Let us examine some of these marriages with the question ‘Why marry?’ in mind. The couple with the seven-year old daughter was Šamaš-uballiṭ and Rīminni (BMA 30). Because their marriage agreement is broken at the top, we miss some essential information, such as their filiation and the identity of the persons acting as their agents (if any). In the first legible lines of the tablet we encounter the usual divorce and adultery clauses, followed by two uncommon provisions. The first one is damaged, but seems to relate to the mobility of one or both of the partners (‘[from?] the city of Sippar, to another city’). The second provision confirms the groom’s status as father of the child. A tentative answer to the question ‘Why marry?’ might be sought in the need to document the daughter’s ancestry in view of a pending relocation of one or both partners outside the city of Sippar.

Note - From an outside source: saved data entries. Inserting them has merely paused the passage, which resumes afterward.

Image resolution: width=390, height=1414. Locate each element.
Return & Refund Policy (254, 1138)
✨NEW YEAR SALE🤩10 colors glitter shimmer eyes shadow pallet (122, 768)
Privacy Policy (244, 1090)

Another marriage where a mobile lifestyle may be behind the recording of the union is BaAr 2 no. 5. In a unique clause, this text stipulates that only the male children of the couple will ‘go with their father to the house of their father’. As suspected by Cornelia Wunsch (2003a: 23–4), a likely reason for including this exceptional clause—and, I would add, for recording the marriage—was the groom’s non-Babylonian origin and itinerant lifestyle. From another, equally exceptional, clause included in this contract we learn that this same man intended to take a second wife, perhaps at another residence.[27] Although neither the husband nor the witnesses (whose names are mostly broken off) are explicitly labeled merchants in the text, the West Semitic background of the couple and the unconventional regulations about parental authority, relocation, and a second household, would fit well in the traders’ community, where many individuals of West Semitic origin were active.[28]

In BMA 5 we meet another couple who married after already having parented a daughter. Like Šamaš-uballiṭ, the groom is explicitly identified as the daughter’s father. In this case, the reason why the couple was keen to record their union seems to be connected to the legal status of the father. The groom was a released slave who had been adopted by his former master. Despite his manumission, the groom remained in the service of his former owner: until the latter’s death, he was to perform corvée on his behalf during four months every year. Given that the groom remained unemancipated after his manumission, being neither a slave nor entirely free, a future contestation of his status was not unlikely.[29] Undoubtedly the most important provision of the marriage contract for this couple was the heavy penalty it imposes on the former master and his family should they revoke the manumission. In such a scenario, the free status of mother and daughter would be guaranteed, while the slave-owners would be liable to pay the divorce fee of six minas of silver on behalf of the re-enslaved husband.

Concerns about the legal status of children lie behind several other marriages recorded between non-elite couples. In BMA 14 the status of the bride and (future) children is in need of specification given that the husband is a released slave. Children born to slaves were the property of the slave-owner. The date of marriage and the date of manumission were crucial to determine the status of children born to the couple.[30] In OIP 122 no. 38 a slave was released, consecrated to the Goddess Ishtar of Uruk (zakû), adopted by his former masters and given in marriage to a free woman, apparently all at the same time.[31] Unfortunately, neither the marriage contract nor the manumission tablet has been preserved. The events are reported in a law case several years later, after the adoptive mother (and former owner) was accused of trying to sell the manumitted slave illegally. According to the report, the status of the couple’s future children had been specified in the manumission tablet: they were to be zakûtu and therefore, like their father, to serve the temple of Ishtar as oblates. The status of the mother was not at stake: her free status was not affected by the marriage. It seems likely that the marriage contract included a clause protecting her status, comparable to BMA 5 and 14.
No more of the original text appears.